=== What you will do ===
Change "Screen dimensions" to "Display size" in all of the lines below, keep everything else the same, and leave the pictures out of your answer.

[start of Input]

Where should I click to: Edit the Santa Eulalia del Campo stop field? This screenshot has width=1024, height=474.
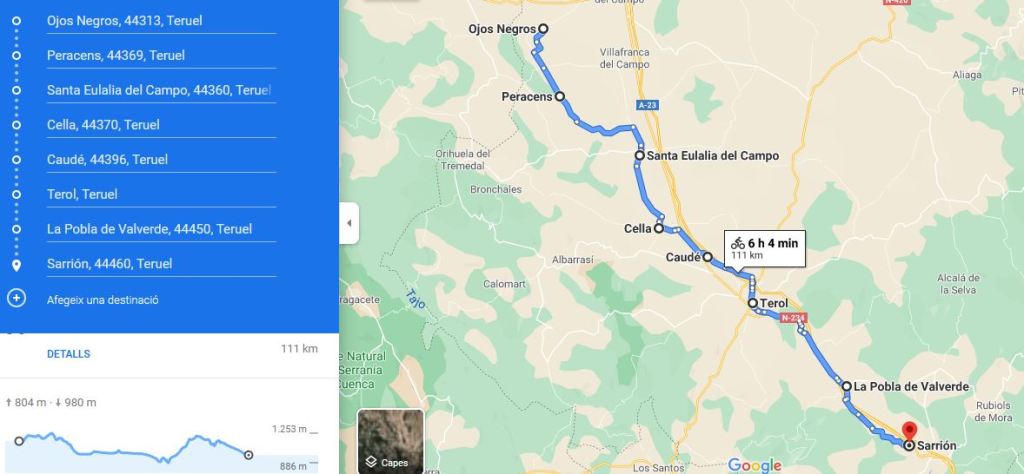[x=161, y=90]
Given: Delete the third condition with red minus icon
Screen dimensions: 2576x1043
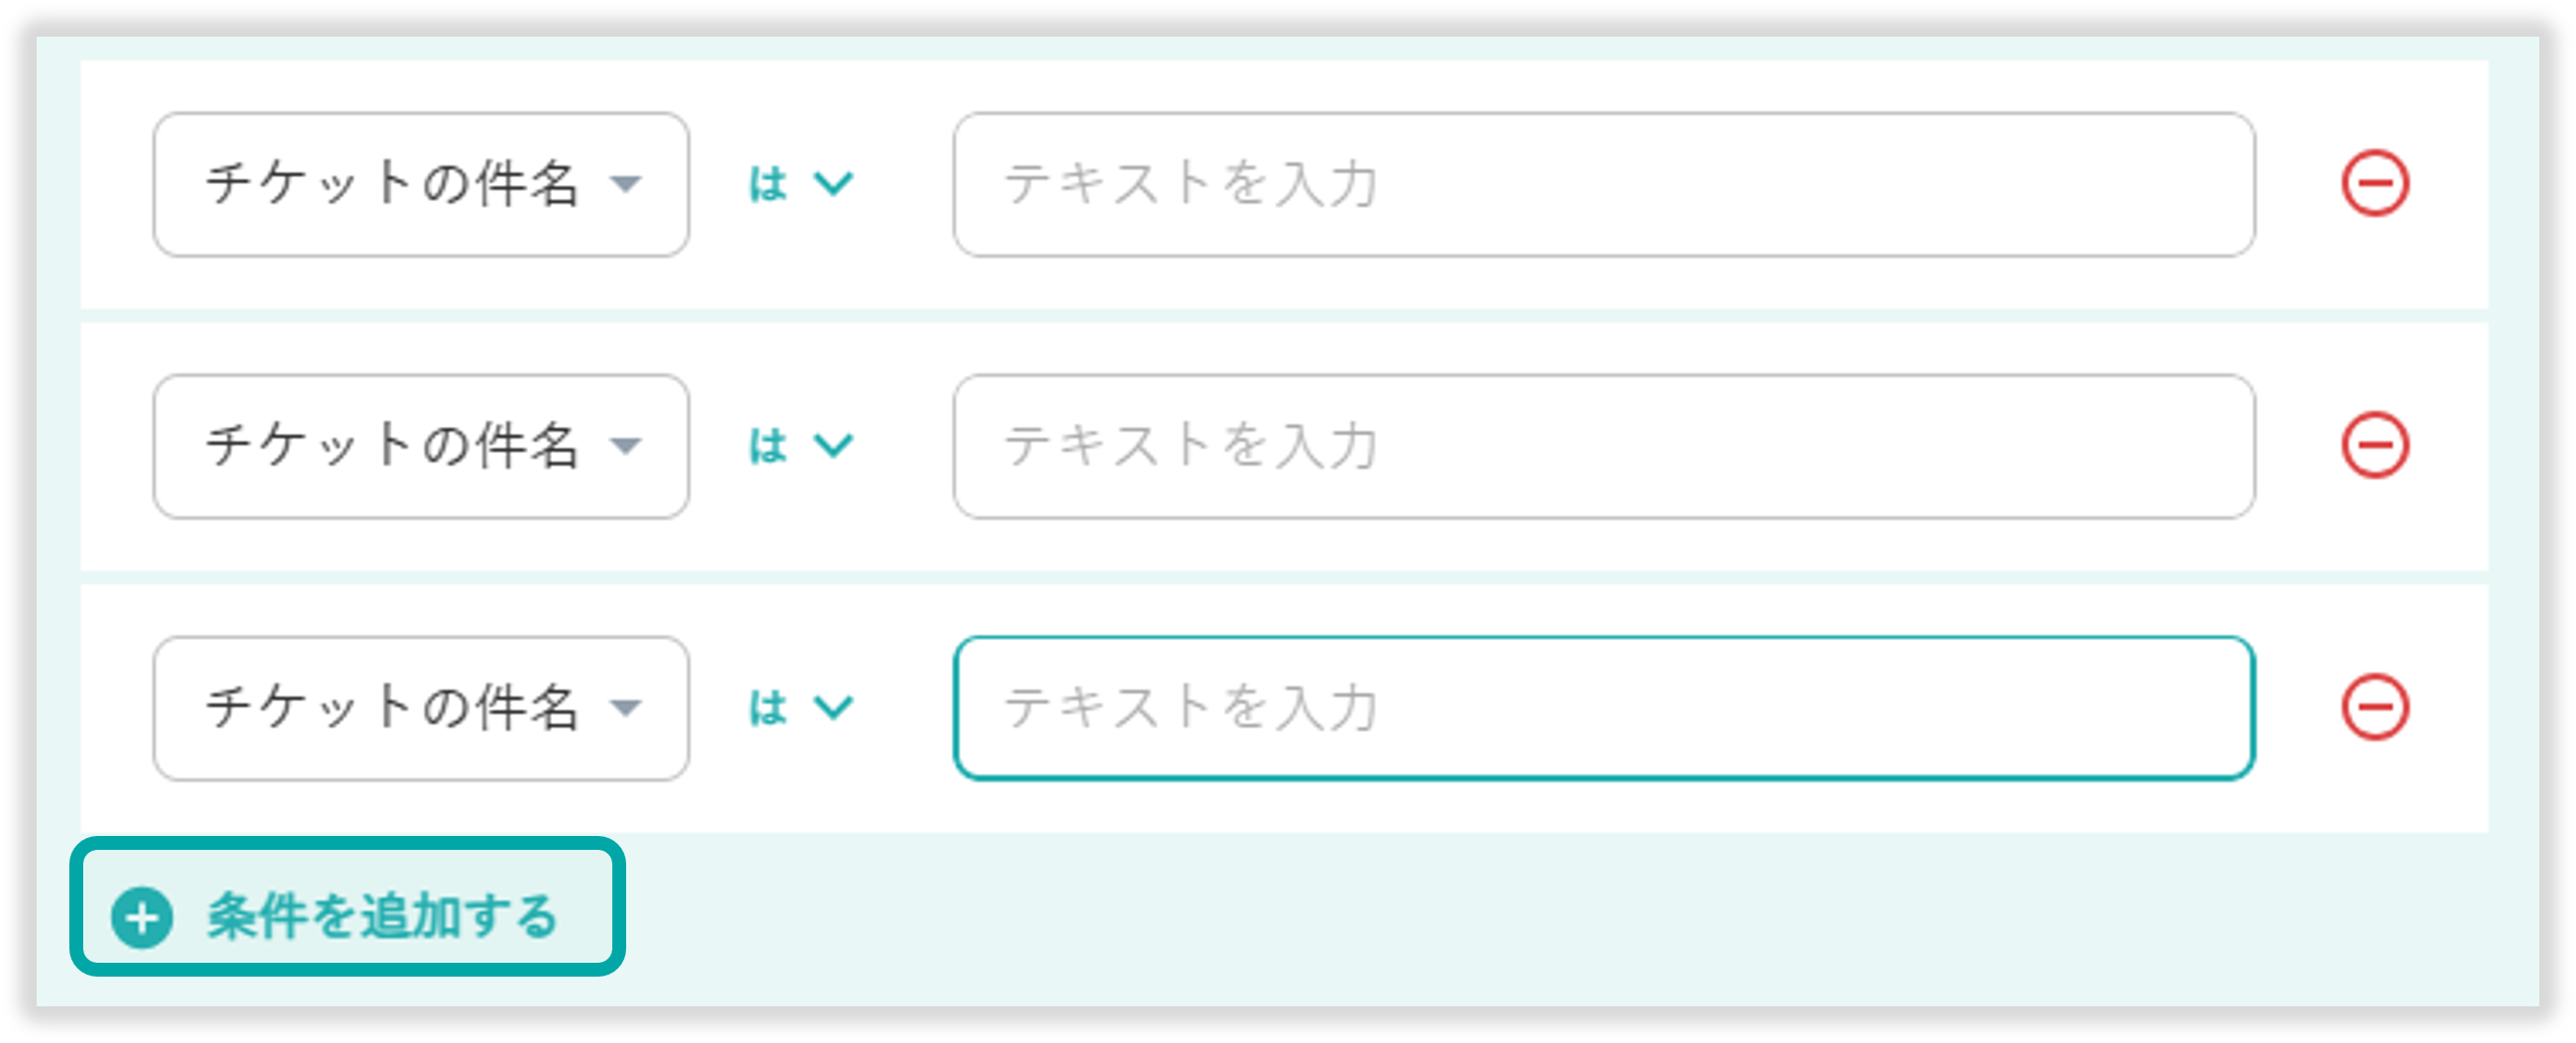Looking at the screenshot, I should tap(2375, 707).
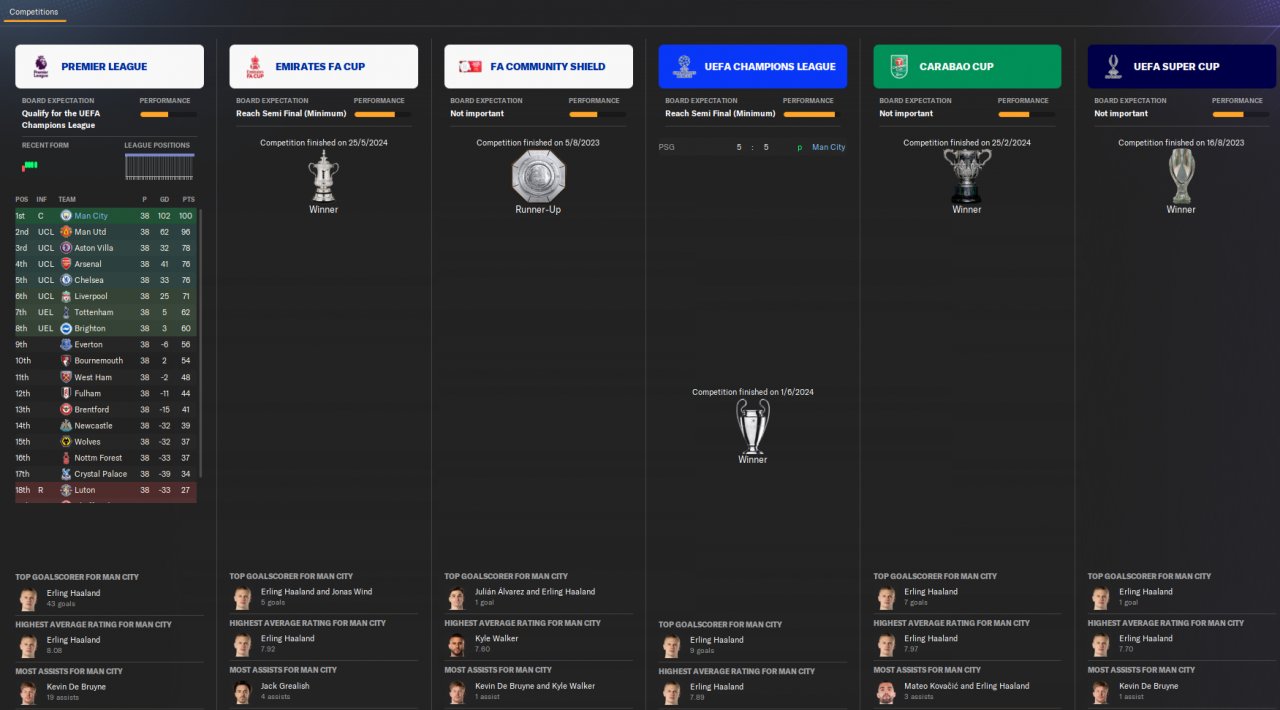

[end of Input]

=== Written reply ===
Where should I click to: Edit the Santa Eulalia del Campo stop field? This screenshot has width=1024, height=474.
[x=161, y=90]
Given: Delete the third condition with red minus icon
Display size: 2576x1043
Looking at the screenshot, I should tap(2375, 707).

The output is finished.